>>9905If you are serious about analyzing the American psyche and its response to events, I would first dispense with the rhetoric of "rich people". Let us not descend into the extremely tired topic of GDP, PPP, currency exchange rates, average income, household expenditure, and so on. Americans may be, on a global scale, rich, yes; they do live in the center and not the periphery, they have a comparatively large consumer wallet, and money flows its fastest and deepest rivers there.
The whole "rich people" thing is itself a tired lens in which to view the world, a misleading, reddit-tier cliche. You aren't wrong by bringing it up, but let me guide your intuition in a different direction, and replace your "rich people response" with "globally politically privileged response". It's a mouthful, and I'm still workshopping it, sorry. But the idea is the same, and what you yourself described - the position of being unaffected by global events, and especially those that are directly or indirectly caused by their nation's actions (so, most of it). By reframing richness into political privilege, we can circumvent the standard American counter you hear from them about how the poor and disadvantaged in the US suffer. And I will be happy to repeat that claim, too: yes, there is a shit load of poverty in the US, both material and im-, and much of it is not exactly obvious when looking at numbers and statistics such as income. But this deflects from global privilege. That is, even the poorest and most pitiable American is still in a position of privilege by the sheer fact of being American and living in the US. As you said, they will not be affected by tangible blows to society, outside of 9/11.
This is an extremely unpopular, and extremely unapproached, point of view in political discourse, especially within the past few decades. Americans will not acknowledge this at all, if they can even grasp it, and if confronted with it, will continue to harp on about poverty or discrimination or this and that.
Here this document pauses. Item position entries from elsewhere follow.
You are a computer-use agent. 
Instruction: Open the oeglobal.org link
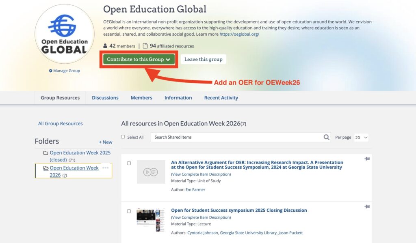pyautogui.click(x=239, y=34)
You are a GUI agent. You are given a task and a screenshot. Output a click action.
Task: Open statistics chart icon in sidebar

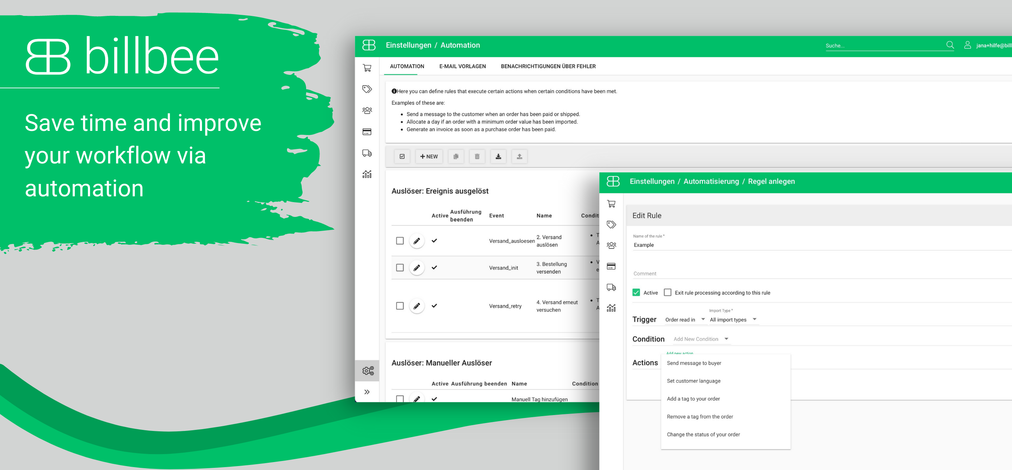pos(367,174)
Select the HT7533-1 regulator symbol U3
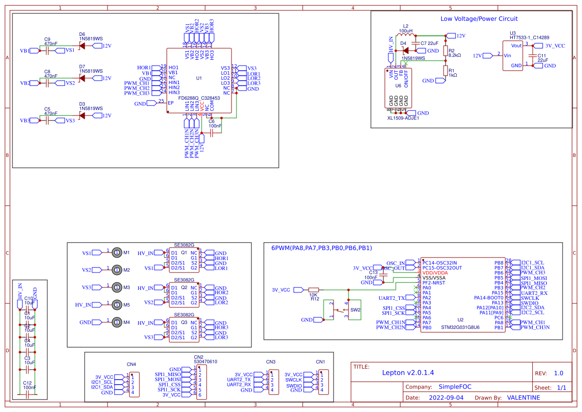The width and height of the screenshot is (582, 412). point(512,55)
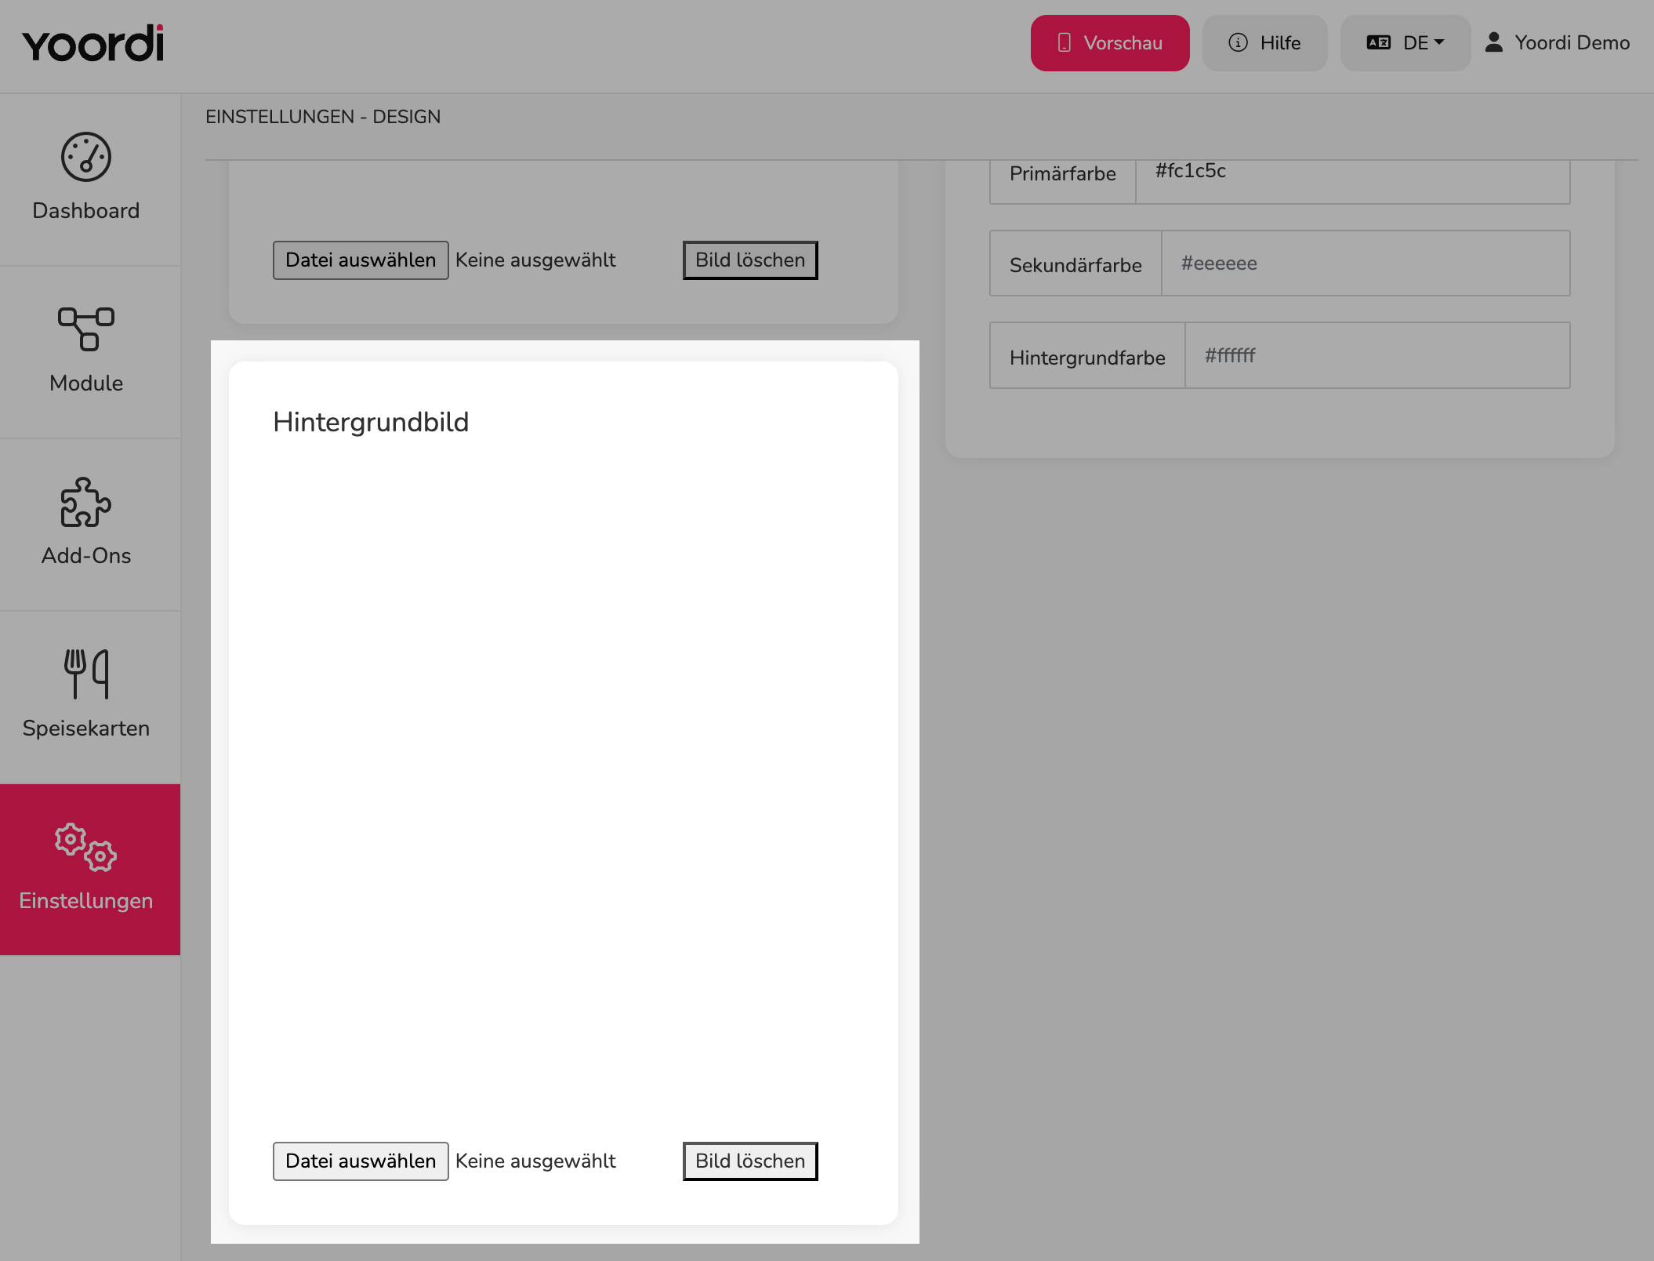
Task: Click the Hilfe button
Action: 1265,43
However, I would also counter the general tone of your comment about Americans being unaffected by much outside of rare events such as 9/11 or the 2008 financial crisis (which was a global event anyway). The third world and periphery has its terrible, hellish strife, yes. But life in America is one of constant, low-level physical, mental, psychological, and psychic attrition. The whining that they do online DOES have basis in reality, albeit one irritatingly detached from international cause-and-effect. Life there is not fun. I would argue that it's not exactly even for the ultra-rich, which is why so many of them have one foot outside of the US at all times, if not having fled entirely, using the US as a financial headquarters and physically residing in Geneva or Monaco or Wellington or some shit (Dubai was recently on this list too). This is not because the ultra-rich have to strive for material comforts, but again, because of that constant low-level attrition that is environmental, ambient, and all-encompassing, when you are inside the borders of the US. It's a spiritual malaise, certainly, although we're supposed to discuss politics in material terms only - not the useful Marxist kind, but the base secular kind. And that spiritual malaise affects you, and is impossible to escape from, unless you leave altogether.